According to the specifications from the manufacturer, the widening cone of the sound waves emitted by the sensor markedly varies depending on the target [24]. As the main purpose of the study was to measure the distances to vegetation, a trial was planned to determine the sound cone with an olive crown acting as a target. In order to determine the variation of the sonic cone with different target materials and, therefore, the sensor measurements homogeneity, three different targets were used: a 1 × 1 m aluminum board; a plastic square surface with dimensions of 100 × 100 mm, as described by the manufacturer in the data sheet to serve as a reference; and a small-sized olive tree. The 100 × 100 mm surface was selected to determine if the trial conditions were similar to the manufacturer's.

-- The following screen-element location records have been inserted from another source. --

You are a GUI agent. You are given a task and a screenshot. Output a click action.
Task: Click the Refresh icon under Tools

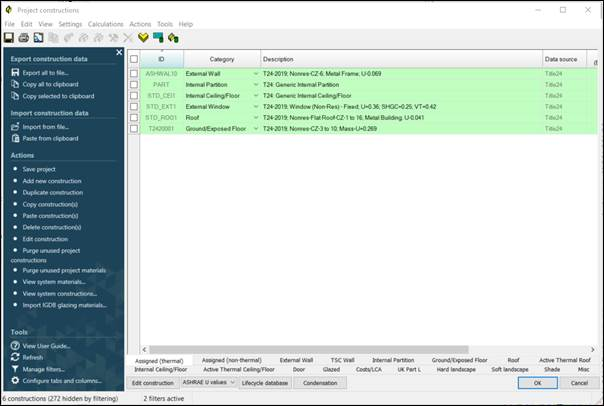point(15,357)
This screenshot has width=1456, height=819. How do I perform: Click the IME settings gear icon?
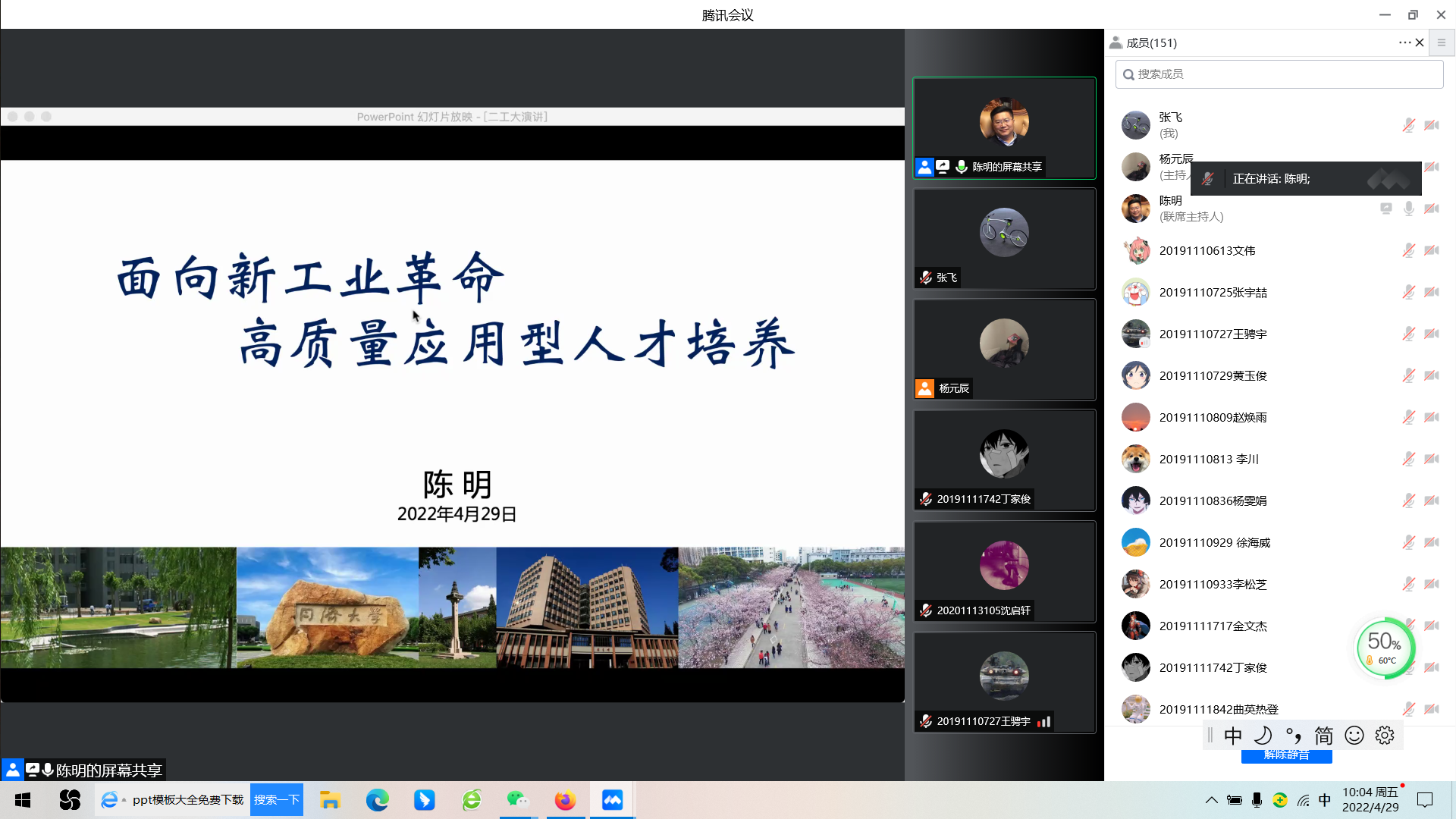pyautogui.click(x=1385, y=736)
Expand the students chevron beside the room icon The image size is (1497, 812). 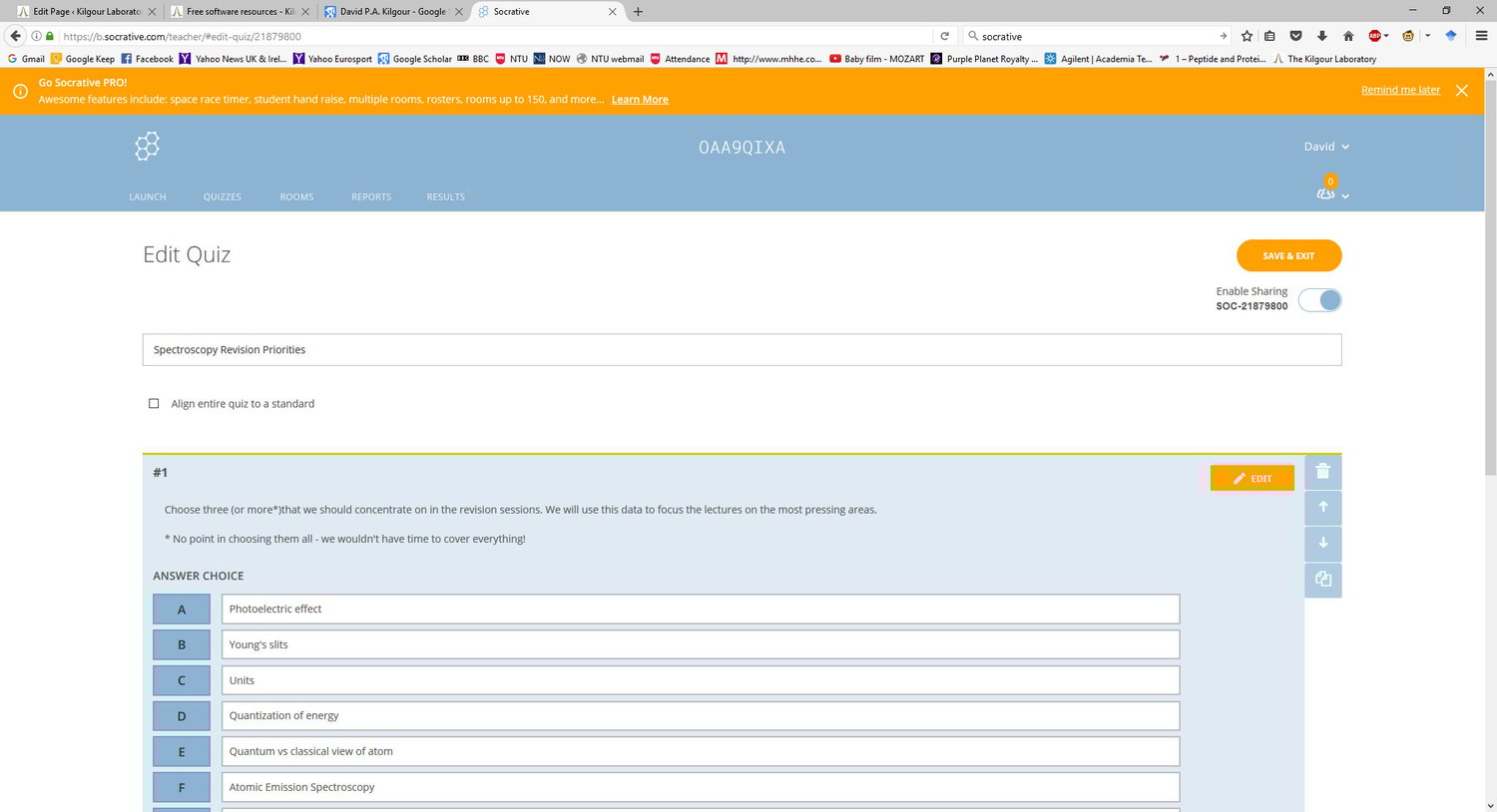point(1345,196)
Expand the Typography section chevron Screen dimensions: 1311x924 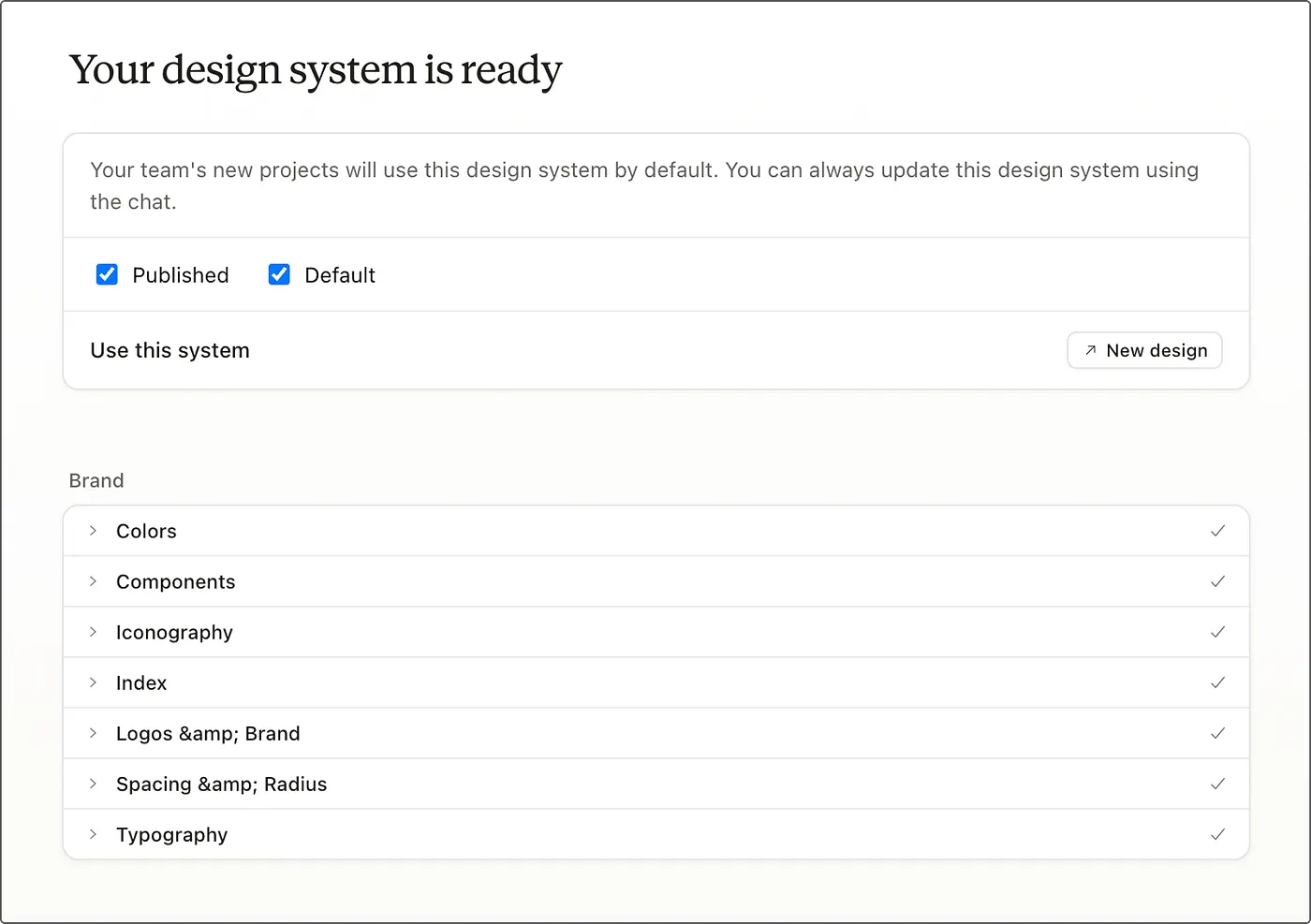tap(93, 834)
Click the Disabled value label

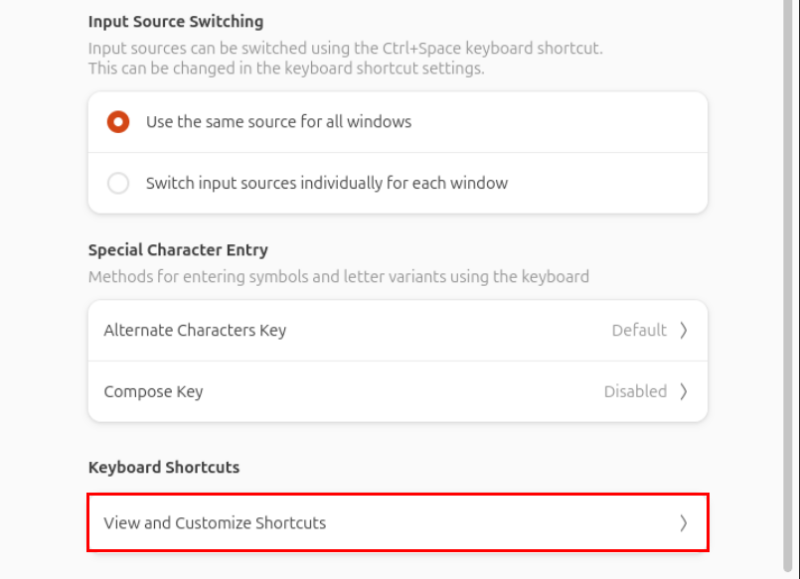(x=636, y=391)
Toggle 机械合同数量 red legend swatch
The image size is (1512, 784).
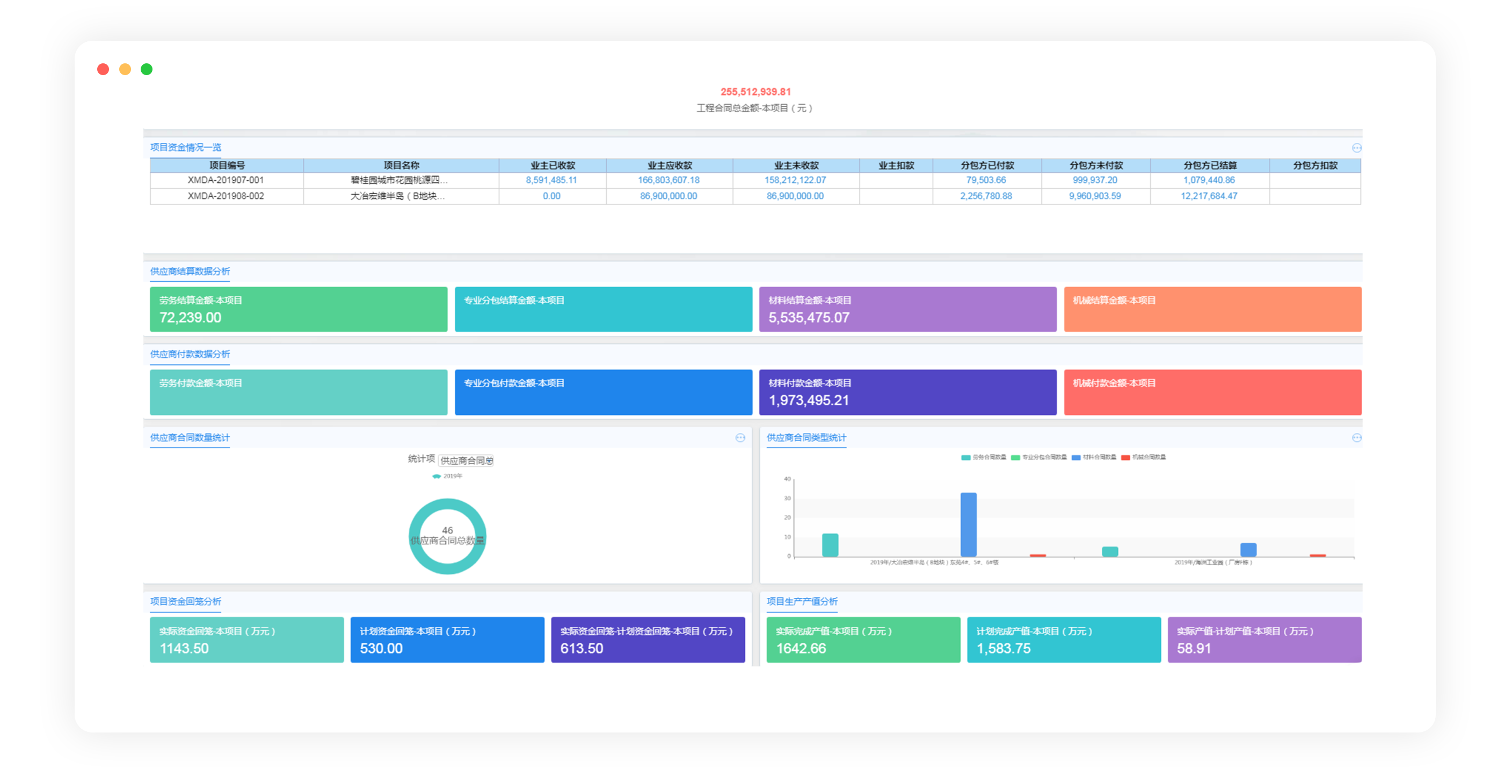1125,458
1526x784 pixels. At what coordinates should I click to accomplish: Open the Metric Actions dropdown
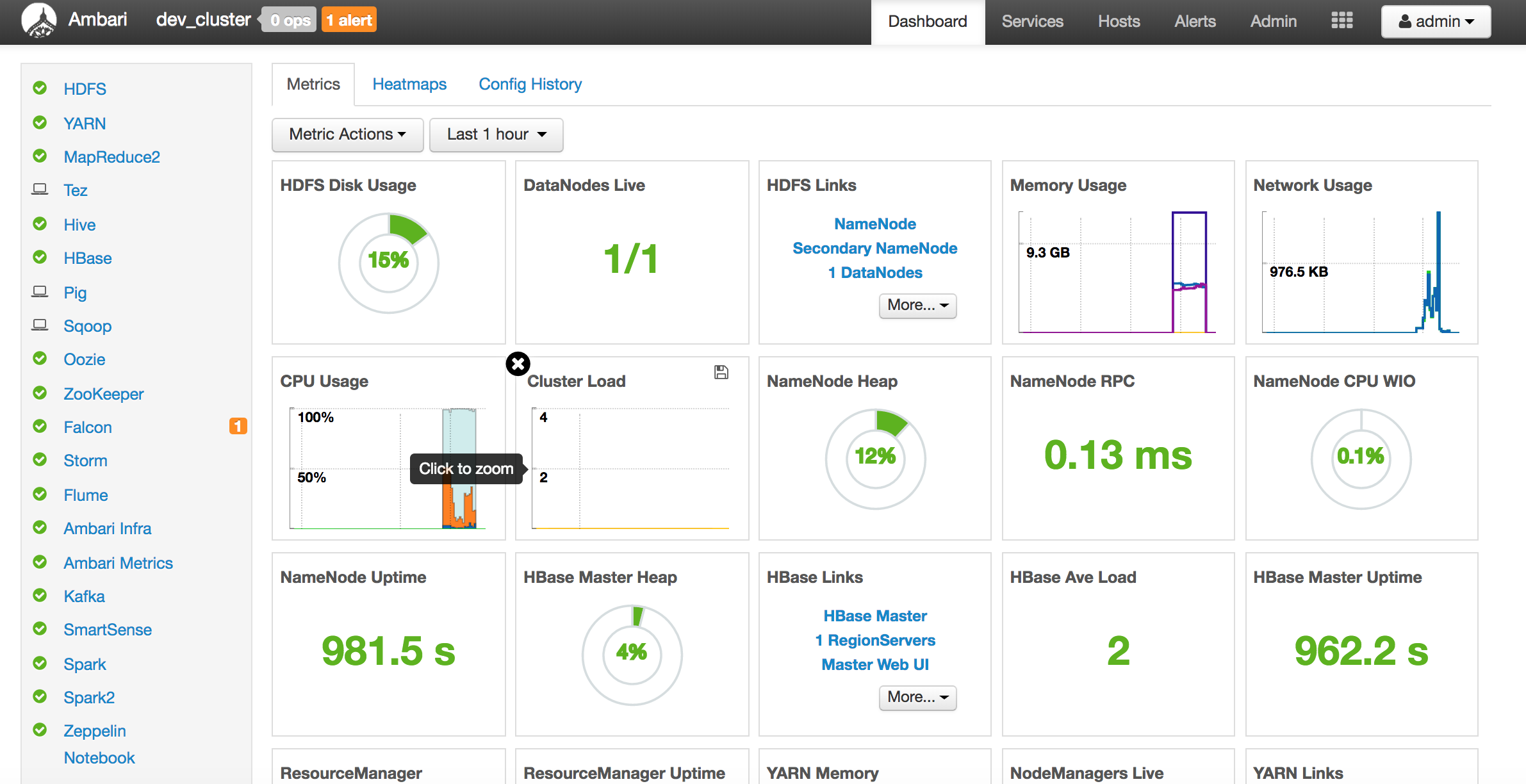pos(347,135)
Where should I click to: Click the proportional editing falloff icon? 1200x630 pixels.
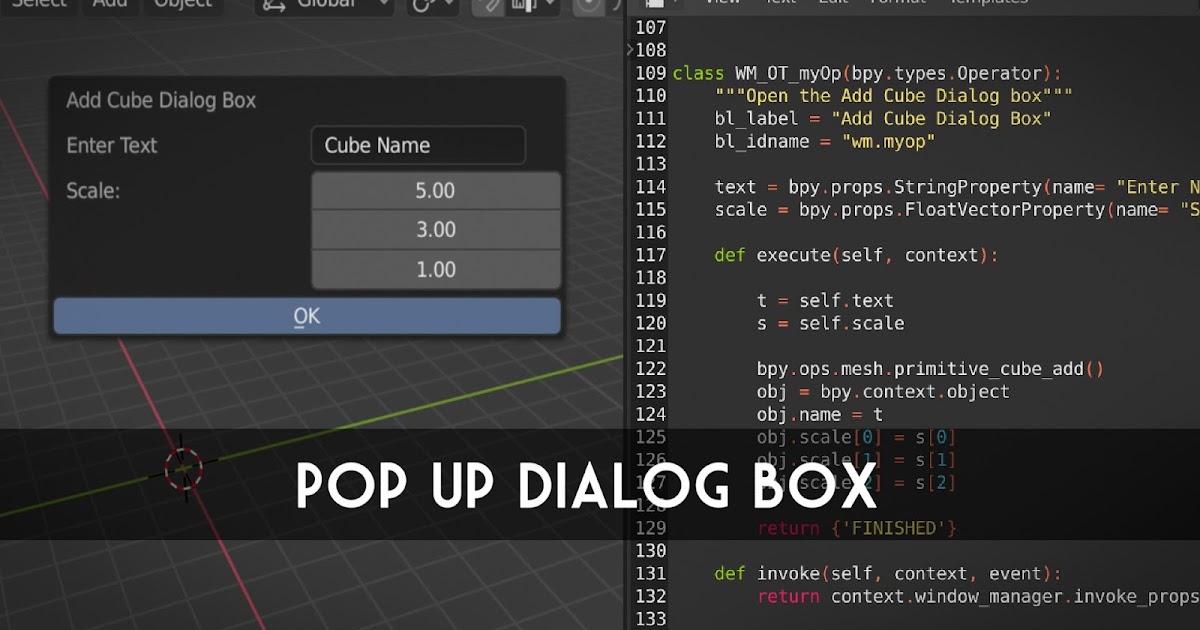(x=617, y=6)
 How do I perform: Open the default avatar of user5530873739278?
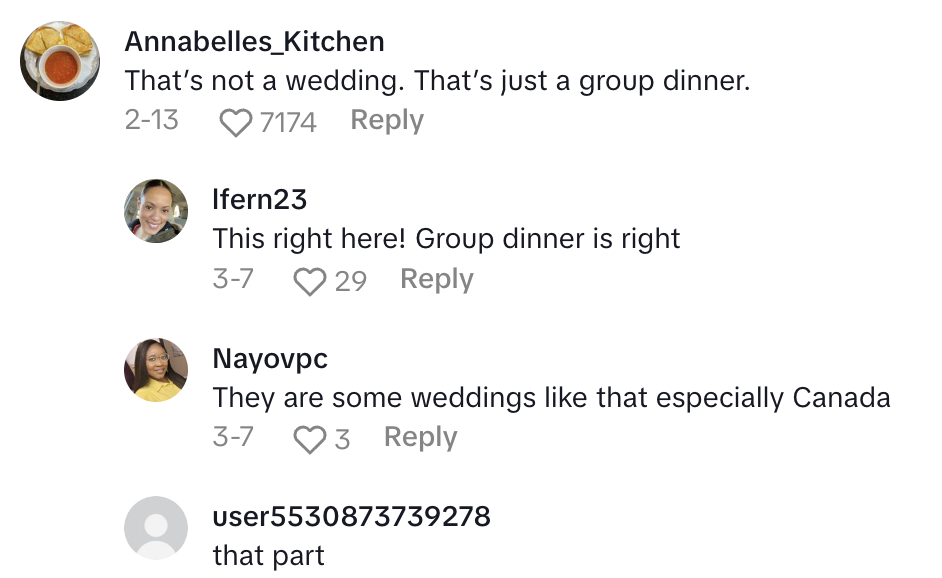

To perform the trial, a wheeled platform was used (Figure 1) and moved along two steel UPE profiles (European Standard U Profiles) placed perpendicular to the sensor's longitudinal axis and screwed into two fixed supports. A visible laser emitter was placed parallel to the longitudinal axis of the sensor to indicate the exact measurement point. The test consisted of moving the platform closer to the longitudinal axis of the sensor and monitoring its signal in real-time. When the interface of the CompactRIO PAC exhibited a change in the lecture (the moment at which the sensor detected a target on the platform), a laser telemeter (GLM 50 Professional, BOSCH, Chicago, IL, USA) with a precision of ±1.5 mm was used to measure the distance between the axis of the sensor and the most external part of the target perpendicular to the sensor's longitudinal axis. The test was repeated every 25 cm from 1 to 6 m, with three repetitions per position.

2.4. Determination of the Influence of the Reflection Angle on the Measurement Accuracy

As the working principle of the sensor lies in the quantification of the elapsed time between the emission and reception of a sound wave that impacts a target, it is logical to conclude that the reflection angle on that target will affect the accuracy of the measurements. Analogously, it can be concluded that the rugosity of the target will be another factor to account for. The effect of the reflection angle on the measurement accuracy could be very important for isolated trees because they do not always remain perpendicular to the sensor when obtaining measurements along the row.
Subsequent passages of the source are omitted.